■ SHORT TASK 1 ■
In the passage on server channels, what is named as the most obvious example of a server with two channels?
■ SHORT TASK 2 ■
From the passage on server channels, write out the part that opens with "As it turns" and closes with "the first channel.", substituting "notification pulses" for "wake up pulses".

■ PAGE EXTRACT ■
## begin
We didn't talk about the various parameters in the previous examples so that we could focus just on the message passing. Now let's take a look.
In the server example, we saw that the server created just one channel. It could certainly have created more, but generally, servers don't do that. (The most obvious example of a server with two channels is the Transparent Distributed Processing (TDP, also known as Qnet) native network manager—definitely an odd piece of software!)
As it turns out, there really isn't much need to create multiple channels in the real world. The main purpose of a channel is to give the server a well-defined place to listen for messages, and to give the clients a well-defined place to send their messages (via a connection). About the only time that you have multiple channels in a server is if the server wants to provide either different services, or different classes of services, depending on which channel the message arrived on. The second channel can be used, for example, as a place to drop wake up pulses—this ensures that they're treated as a different class of service than messages arriving on the first channel.
## end
■ INFORMATION SHOWN ■
## begin
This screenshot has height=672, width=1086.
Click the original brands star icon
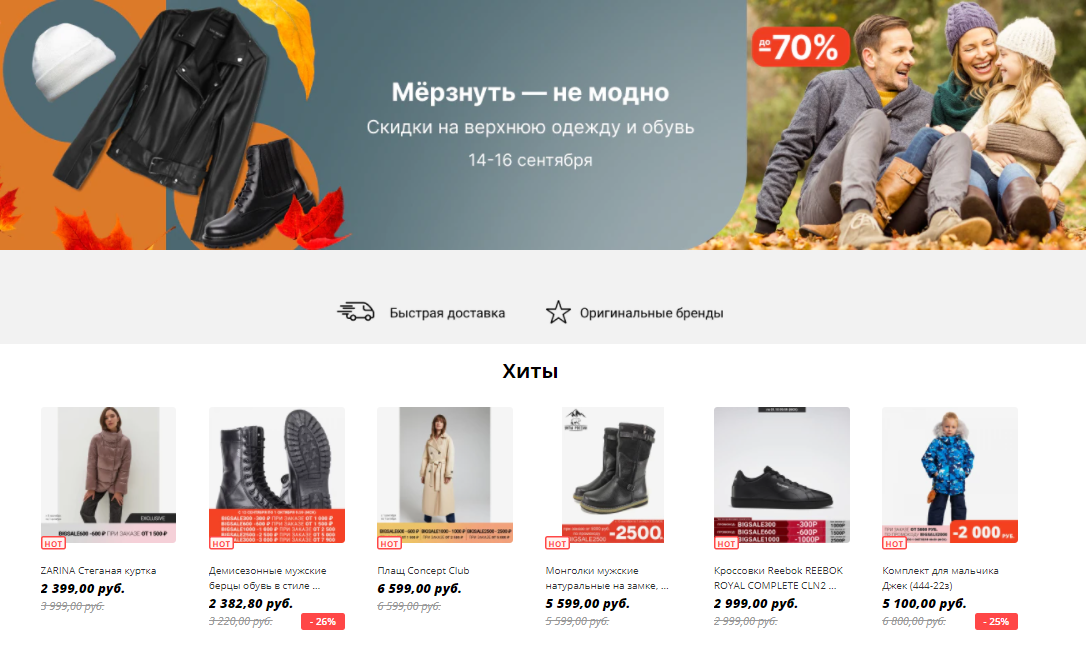558,312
## end
■ EXERCISE SOLUTION 1 ■
The Transparent Distributed Processing (TDP, also known as Qnet) native network manager.

■ EXERCISE SOLUTION 2 ■
As it turns out, there really isn't much need to create multiple channels in the real world. The main purpose of a channel is to give the server a well-defined place to listen for messages, and to give the clients a well-defined place to send their messages (via a connection). About the only time that you have multiple channels in a server is if the server wants to provide either different services, or different classes of services, depending on which channel the message arrived on. The second channel can be used, for example, as a place to drop notification pulses—this ensures that they're treated as a different class of service than messages arriving on the first channel.